═══ RAW RECORDS

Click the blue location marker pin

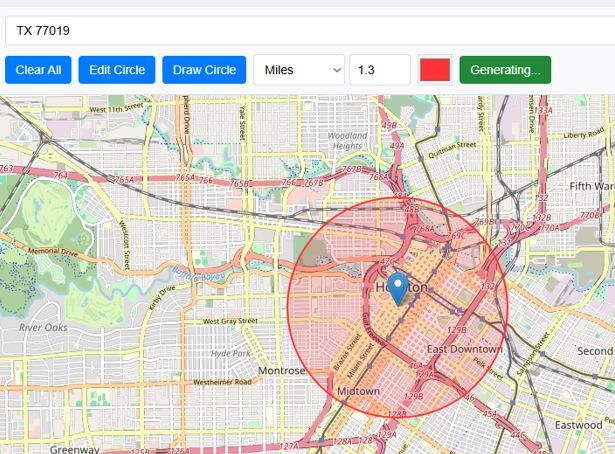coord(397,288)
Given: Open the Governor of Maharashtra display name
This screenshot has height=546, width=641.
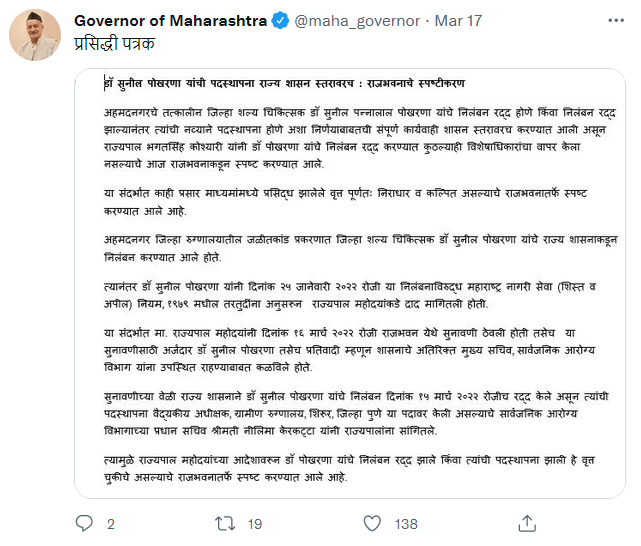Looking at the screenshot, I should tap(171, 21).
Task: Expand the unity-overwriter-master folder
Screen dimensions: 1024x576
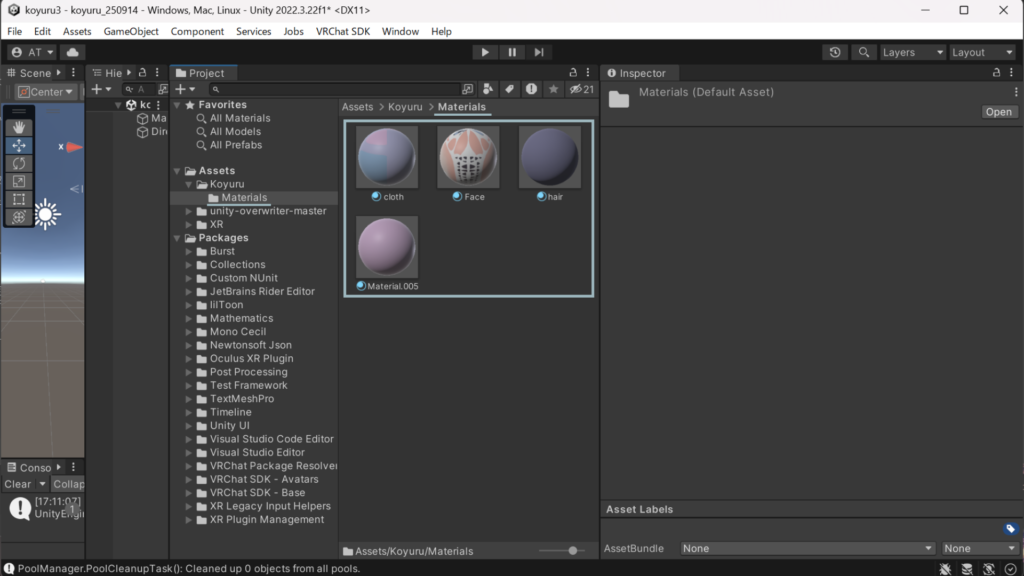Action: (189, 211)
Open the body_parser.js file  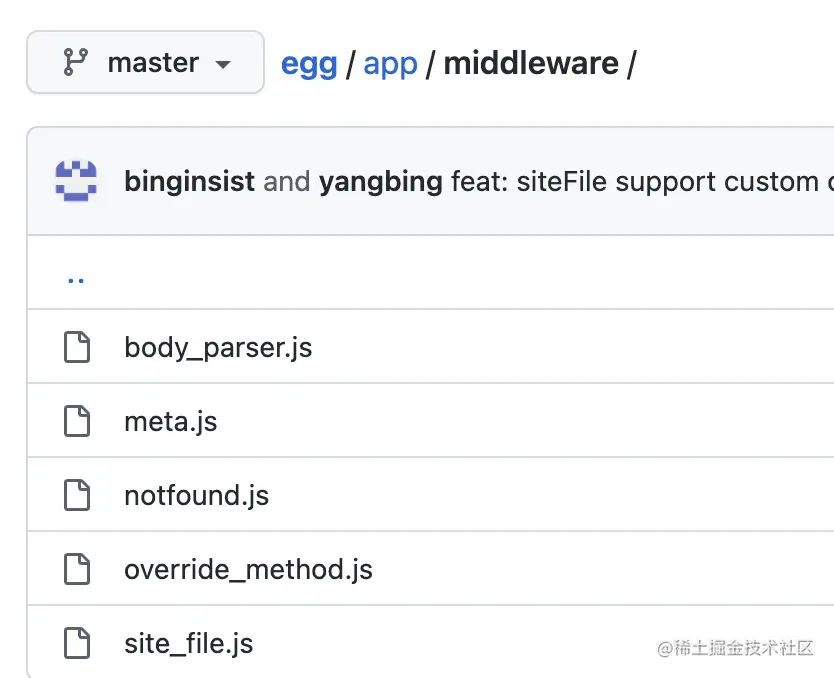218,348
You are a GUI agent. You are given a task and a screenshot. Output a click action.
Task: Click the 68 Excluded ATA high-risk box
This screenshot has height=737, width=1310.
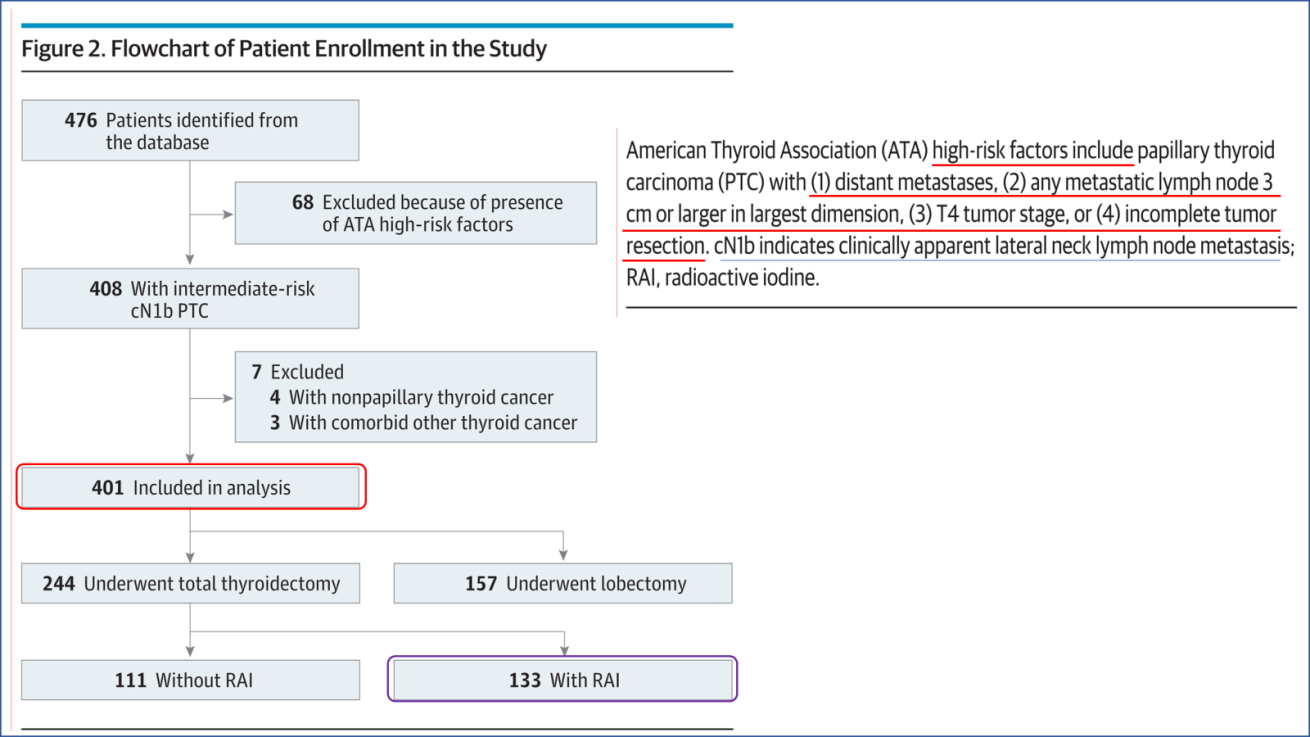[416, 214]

══════

TASK DIRECTIONS>
Extract the lines of the listing starting at the line that contains "You are a GUI" and ending at the end of the listing, and reproduce them word for word. Omit the pictures from your answer.

WRITTEN ANSWER>
You are a GUI agent. You are given a task and a screenshot. Output a click action.
Task: Click the 68 Excluded ATA high-risk box
This screenshot has height=737, width=1310.
[416, 214]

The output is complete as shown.